2011 yılının ikinci yarısında fiyatlardaki azalmaya rağmen endeks ortalaması 228 puan olarak gerçekleşti. Bu, FAO’nun uluslararası gıda fiyatlarını ölçmeye başladığı 1990 yılından bu yana en yüksek ortalama olarak kaydedildi. Daha önceki en yüksek puan 2008 yılında 200 olarak gerçekleşmişti.
FAO Ekonomisti Abdolreza Abbassian, 2012’deki fiyat eğilimleri hakkında kesin bir tahmin yapmanın zorluğuna dikkat çekerek, “Son aylarda birçok gıda ürününün uluslararası fiyatlarında düşüş yaşandı ancak küresel ekonomi, para birimleri ve enerji piyasalarındaki belirsizlikler göz önüne alındığında, öngörülerde bulunmak oldukça zor” diyor.
FAO’nun belirlemelerine göre, Aralık ayında en büyük düşüş tahıl fiyatlarında yaşandı. FAO Tahıl Fiyat Endeksi %4,8 düşüşle 218 puana geriledi. Üretim ve tedarikte yaşanan artış, fiyatların gerilemesine yol açtı. Mısır fiyatları %6, buğday fiyatları %4, pirinç fiyatları %3 düştü.
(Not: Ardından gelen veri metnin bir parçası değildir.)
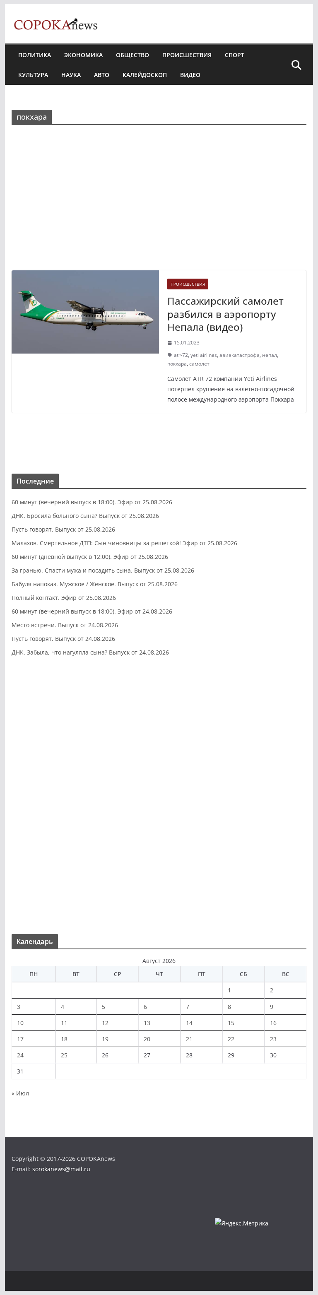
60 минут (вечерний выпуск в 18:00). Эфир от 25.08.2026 (92, 502)
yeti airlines (203, 355)
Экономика (83, 55)
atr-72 (181, 355)
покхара (177, 363)
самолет (199, 363)
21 (189, 1039)
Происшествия (187, 55)
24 (20, 1055)
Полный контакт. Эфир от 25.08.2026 (64, 598)
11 (64, 1023)
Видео (190, 75)
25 (64, 1055)
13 (147, 1023)
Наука (71, 75)
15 (231, 1023)
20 (147, 1039)
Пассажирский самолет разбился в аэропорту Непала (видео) (225, 313)
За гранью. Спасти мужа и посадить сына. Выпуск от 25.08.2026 (103, 570)
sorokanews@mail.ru (61, 1169)
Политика (34, 55)
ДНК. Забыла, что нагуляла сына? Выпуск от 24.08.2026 (90, 652)
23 (273, 1039)
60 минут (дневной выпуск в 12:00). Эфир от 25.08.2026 (90, 557)
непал (269, 355)
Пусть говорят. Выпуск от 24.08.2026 (63, 639)
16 (273, 1023)
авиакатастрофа (239, 355)
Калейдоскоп (145, 75)
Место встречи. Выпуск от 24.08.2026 (65, 625)
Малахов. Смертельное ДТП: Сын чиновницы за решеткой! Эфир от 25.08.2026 (124, 543)
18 (64, 1039)
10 (20, 1023)
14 (189, 1023)
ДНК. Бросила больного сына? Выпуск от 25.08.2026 (85, 516)
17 (20, 1039)
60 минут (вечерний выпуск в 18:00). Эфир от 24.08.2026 (92, 611)
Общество (132, 55)
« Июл (20, 1093)
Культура (33, 75)
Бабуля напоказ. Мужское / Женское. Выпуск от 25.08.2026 (95, 584)
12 (105, 1023)
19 (105, 1039)
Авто (101, 75)
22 (231, 1039)
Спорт (234, 55)
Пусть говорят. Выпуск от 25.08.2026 (63, 529)
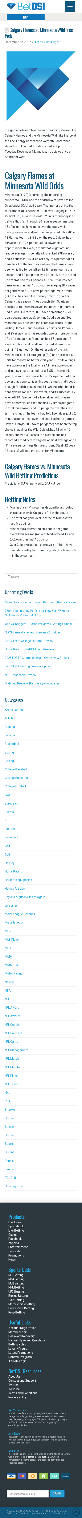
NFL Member (13, 1067)
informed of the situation (37, 1457)
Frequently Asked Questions (27, 1340)
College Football (15, 786)
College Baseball (16, 769)
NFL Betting (16, 1275)
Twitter (13, 1385)
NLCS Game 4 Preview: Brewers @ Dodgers (33, 632)
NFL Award (12, 1007)
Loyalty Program (19, 1348)
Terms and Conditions (22, 1393)
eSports (13, 1243)
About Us (14, 1376)
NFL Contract (13, 1033)
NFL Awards (13, 1016)
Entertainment (18, 1247)
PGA (8, 1101)
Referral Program (20, 1357)
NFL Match (12, 1058)
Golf (7, 846)
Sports (9, 1143)
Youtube (14, 1389)
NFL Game (11, 1041)
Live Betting (16, 1230)
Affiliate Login (17, 1361)
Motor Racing (13, 973)
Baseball (10, 727)
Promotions (16, 1255)
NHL (59, 42)
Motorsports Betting (21, 1304)
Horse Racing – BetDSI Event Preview (29, 649)
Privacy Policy (17, 1397)
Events (9, 812)
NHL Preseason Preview (20, 675)
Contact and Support (22, 1380)
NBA (8, 990)
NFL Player (12, 1075)
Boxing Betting (18, 1295)
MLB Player (12, 939)
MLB (8, 931)
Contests (14, 1251)
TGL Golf (10, 1177)
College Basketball (17, 778)
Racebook (15, 1238)
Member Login (18, 1332)
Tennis (9, 1161)
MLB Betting (16, 1283)
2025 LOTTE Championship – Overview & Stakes (37, 657)
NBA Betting (16, 1279)
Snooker (10, 1109)
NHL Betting (16, 1287)
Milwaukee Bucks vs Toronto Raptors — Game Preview (41, 602)
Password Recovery (21, 1336)
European (11, 803)
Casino (12, 1234)
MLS (8, 948)
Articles (40, 42)
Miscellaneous (14, 922)
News (12, 1259)
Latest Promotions (20, 1352)
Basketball (12, 743)
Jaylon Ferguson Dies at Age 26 (25, 897)
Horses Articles (15, 888)
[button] (70, 6)
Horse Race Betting (21, 1308)
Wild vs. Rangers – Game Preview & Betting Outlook (39, 624)
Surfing (10, 1152)
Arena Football (14, 710)
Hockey (51, 42)
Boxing (9, 752)
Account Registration (22, 1328)
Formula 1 (11, 837)
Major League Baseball (20, 914)
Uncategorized (14, 1186)
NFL (7, 999)
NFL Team (11, 1084)
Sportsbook (16, 1226)
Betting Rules (17, 1344)
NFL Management (16, 1050)
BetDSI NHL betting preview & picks (28, 666)
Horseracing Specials (19, 880)
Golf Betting (16, 1300)
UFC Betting (16, 1291)
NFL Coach (12, 1024)
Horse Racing (13, 871)
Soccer (9, 1118)
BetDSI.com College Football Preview (29, 641)
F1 (6, 820)
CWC (8, 795)
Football (10, 829)
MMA (8, 956)
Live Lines (11, 905)
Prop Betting (16, 1312)
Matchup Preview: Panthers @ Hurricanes (32, 683)
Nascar (9, 982)
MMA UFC (11, 965)
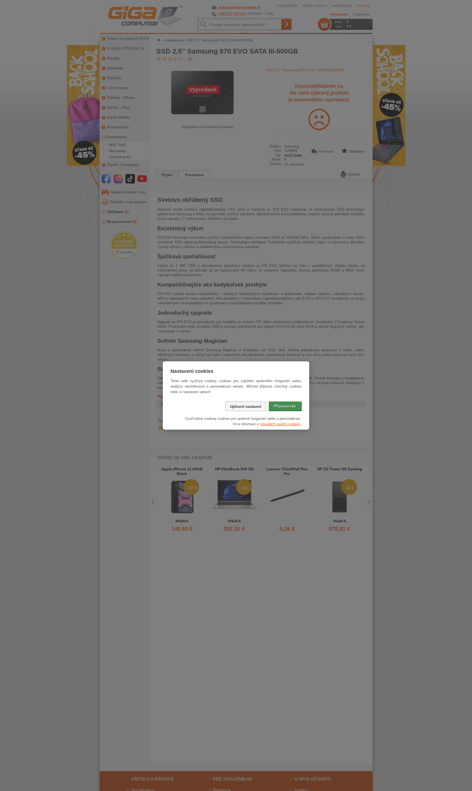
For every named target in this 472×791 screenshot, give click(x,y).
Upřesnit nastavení (245, 407)
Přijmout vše (285, 406)
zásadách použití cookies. (281, 424)
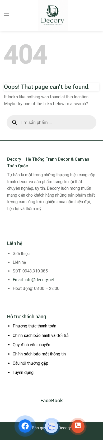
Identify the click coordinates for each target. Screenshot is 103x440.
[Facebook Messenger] (25, 425)
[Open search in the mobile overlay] (51, 122)
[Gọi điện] (78, 426)
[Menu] (6, 15)
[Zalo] (51, 426)
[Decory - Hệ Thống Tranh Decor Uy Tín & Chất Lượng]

Bununla birlikte 2011 yılında endeks ortalaması 247 puan ile 2010’dan %35 fazla oldu ve 1970’lerden bu yana en yüksek seviyeye ulaştı. Aralık ayında FAO Bitkisel ve Hayvansal Yağlar Fiyat Endeksi ise 227 puan ile Kasım ayındaki 264 seviyesinin epey altında kaldı. Fiyatlardaki düşüşe gerekçe olarak, bitkisel yağda beklenenden daha fazla gerçekleşen tedarikin özellikle palm yağı ve ayçiçeği yağı stoklarında artışa yol açması gösterildi.
Et Fiyat Endeksi de 179 puan ile Aralık ayında Kasım ayı ortalamasının altında kaldı. Ancak 2011’de et fiyatları yıllık bazda 2010 yılı fiyatlarından %16 daha yüksek gerçekleşti. Aralık ayında Kasım’a göre neredeyse hiç değişmeden 202 puanda kalan FAO Süt Fiyat Endeksi’ne göre, tereyağı hariç tüm süt ürünlerinin fiyatlarında %1 gibi küçük bir artış oldu.
2011’in son aylarında düşüşler yaşayan FAO Şeker Fiyat Endeksi Aralık ayında Kasım ayına göre %4 ve zirvede olduğu Temmuz 2011’e göre %18 düşerek 327 puana geriledi. Endeksteki düşüşler, Hindistan, AB, Tayland ve Rusya Federasyonu’ndaki fazla üretimden kaynaklandı.
Emtia endeksleri ve ham madde fiyatlarında sert kayıpların yaşandığı 2011’in ardından küresel ekonomi halen zayıf bir görünüm sergiliyor. Bu durum 2012’de emtia piyasalarında yatay ve aşağı yönlü seyrin devam edeceği beklentisini güçlendiriyor. Yıl boyunca ani çıkışlar beklenmeyen emtia fiyatlarında, Çin ve Avrupa’nın emtia ürünlerine talebi belirleyici olacak.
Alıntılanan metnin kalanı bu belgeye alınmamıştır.